Issue (i): Whether the agricultural income from lands standing in the wife's name could be clubbed with the husband's income on the ground that the wife failed to establish independent sources for acquisition.
Analysis: The revisions concerned revised assessments made after the Commissioner inferred that the properties in the wife's name had been acquired out of the husband's income. The Court applied the principle underlying section 106 of the Evidence Act and held that the facts relating to the wife's independent source of funds were within her special knowledge. Mere reference to purchase deeds and mortgages was not enough to prove independent resources. In the absence of accounts, bank records, or other independent material showing the source of funds, an adverse inference against the wife was justified. The Court held that the burden to establish that the properties and the resulting income were exclusively the wife's lay on the wife in these circumstances.
Conclusion: The clubbing of the income from the lands standing in the wife's name was upheld, and the assessee failed on this issue.
Issue (ii): Whether the income from the 50 cents of land settled by the wife's father prior to marriage could be clubbed with the husband's income.

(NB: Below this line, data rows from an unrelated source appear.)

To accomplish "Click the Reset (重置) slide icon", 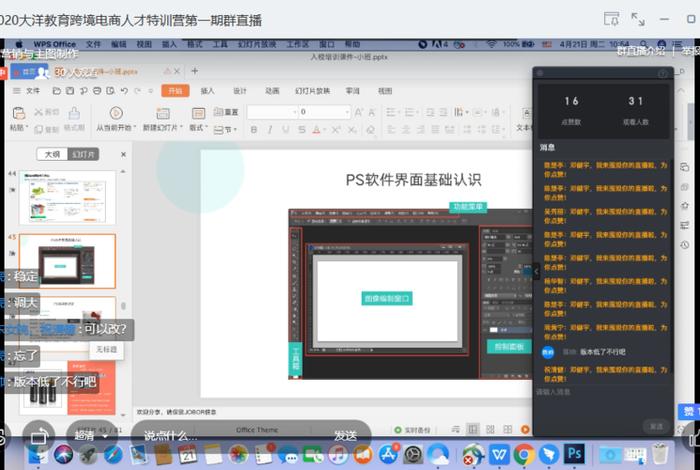I will tap(226, 112).
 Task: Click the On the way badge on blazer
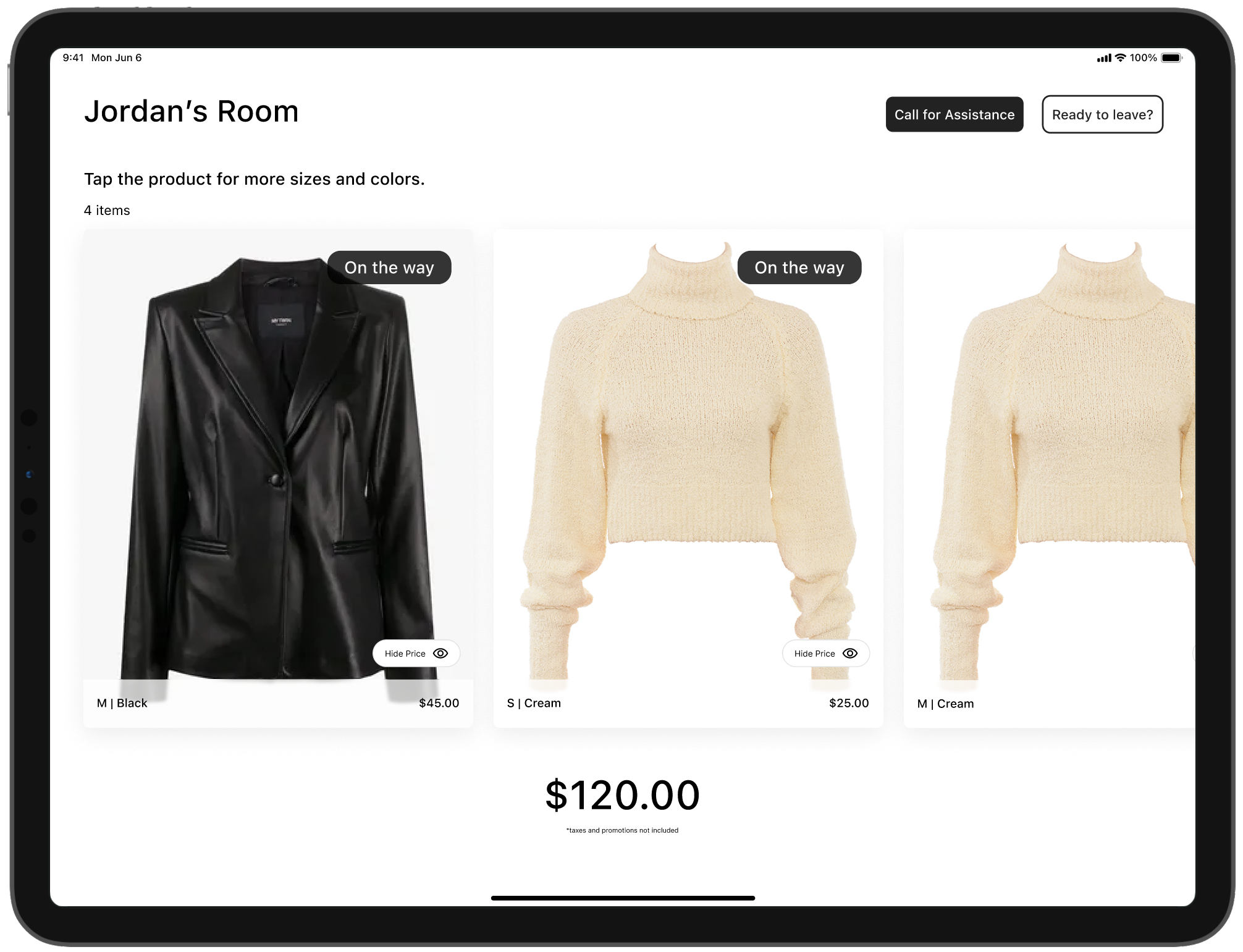pos(389,267)
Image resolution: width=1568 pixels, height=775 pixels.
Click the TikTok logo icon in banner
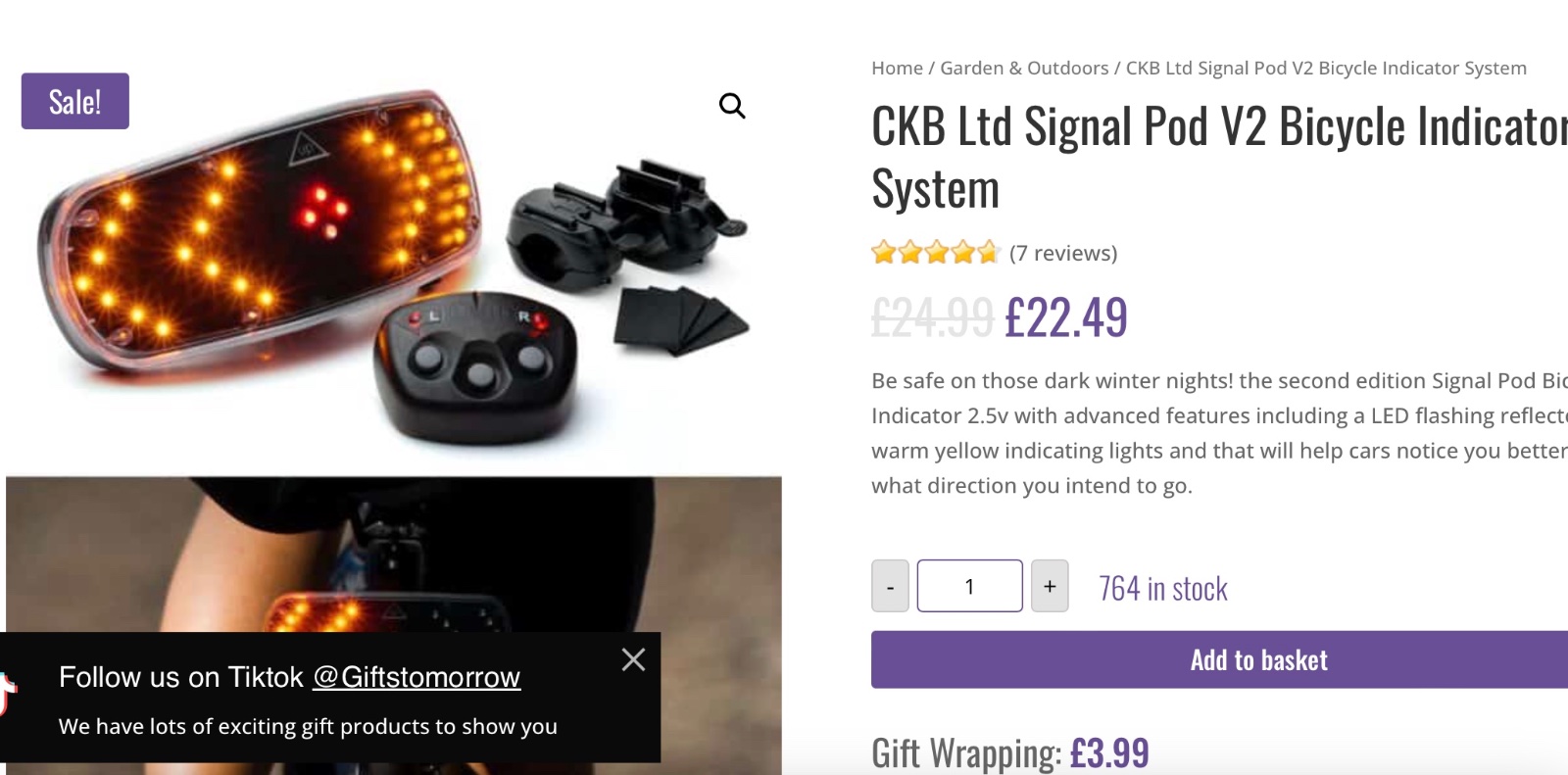pos(8,695)
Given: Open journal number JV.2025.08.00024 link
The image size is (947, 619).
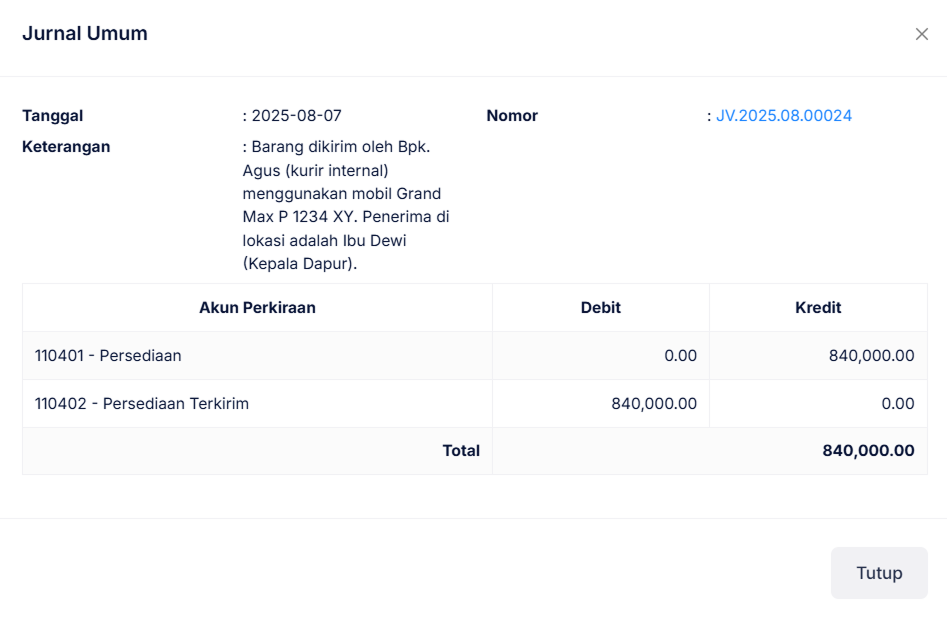Looking at the screenshot, I should coord(784,116).
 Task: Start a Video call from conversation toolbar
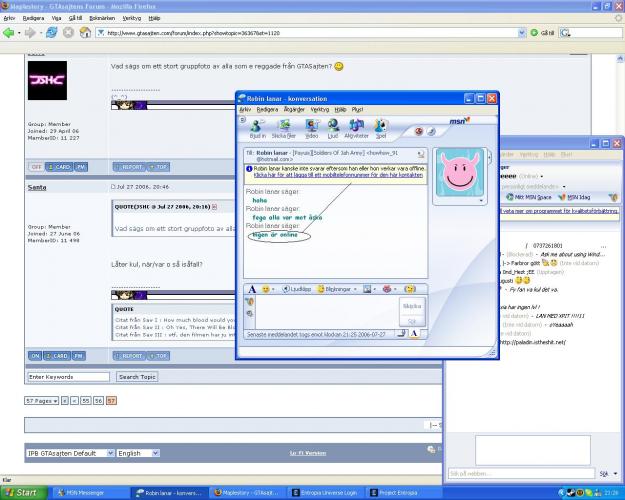pyautogui.click(x=311, y=127)
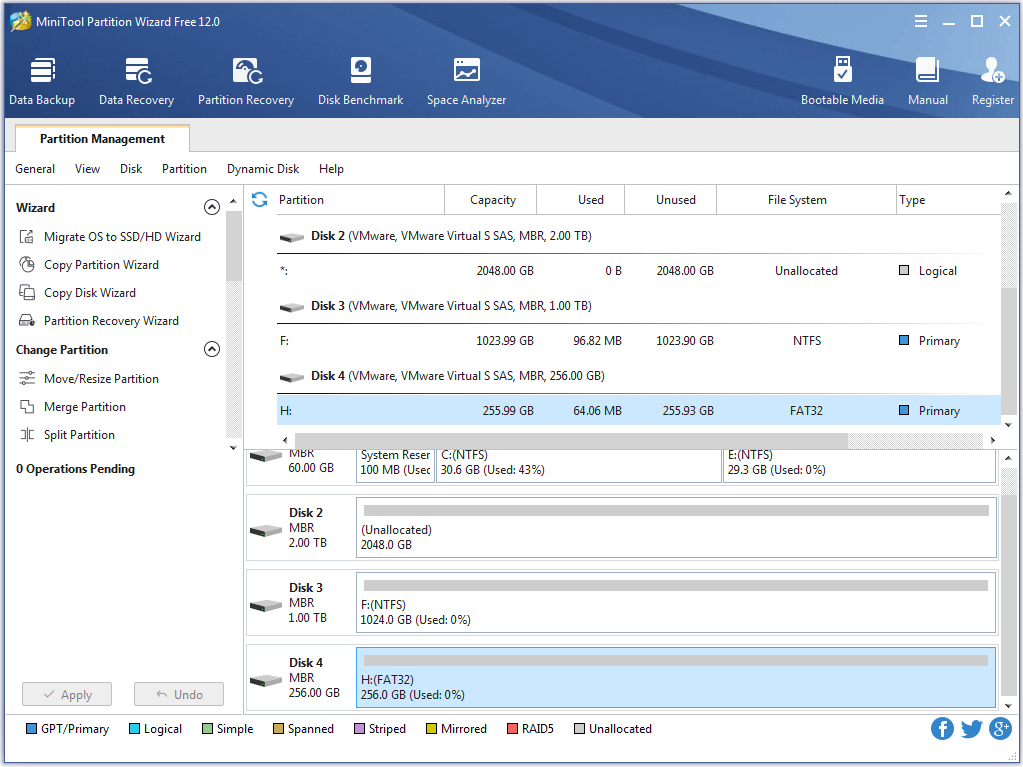Screen dimensions: 1023x767
Task: Start the Disk Benchmark tool
Action: point(360,81)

Analysis: The 50 cents of land had been received by the wife from her father by settlement in 1951, before marriage, and that source was clearly independent of the husband. Although no satisfactory material was produced regarding the quantum of income from that land, the origin of title itself was established as the wife's separate property. On that footing, the income referable to that land could not be treated as the husband's income.
Conclusion: The income from the 50 cents of settled land was not liable to be clubbed with the husband's income, and this issue was decided in favour of the assessee.
Final Conclusion: The revisions succeeded only to the limited extent of excluding the income arising from the 50 cents of land settled on the wife by her father, while the revised assessment was otherwise sustained.
Ratio Decidendi: Where the source of acquisition is within the special knowledge of the assessee, the burden lies on that assessee to prove independent resources, and income from property proved to be separately acquired before marriage cannot be clubbed with the other spouse's income.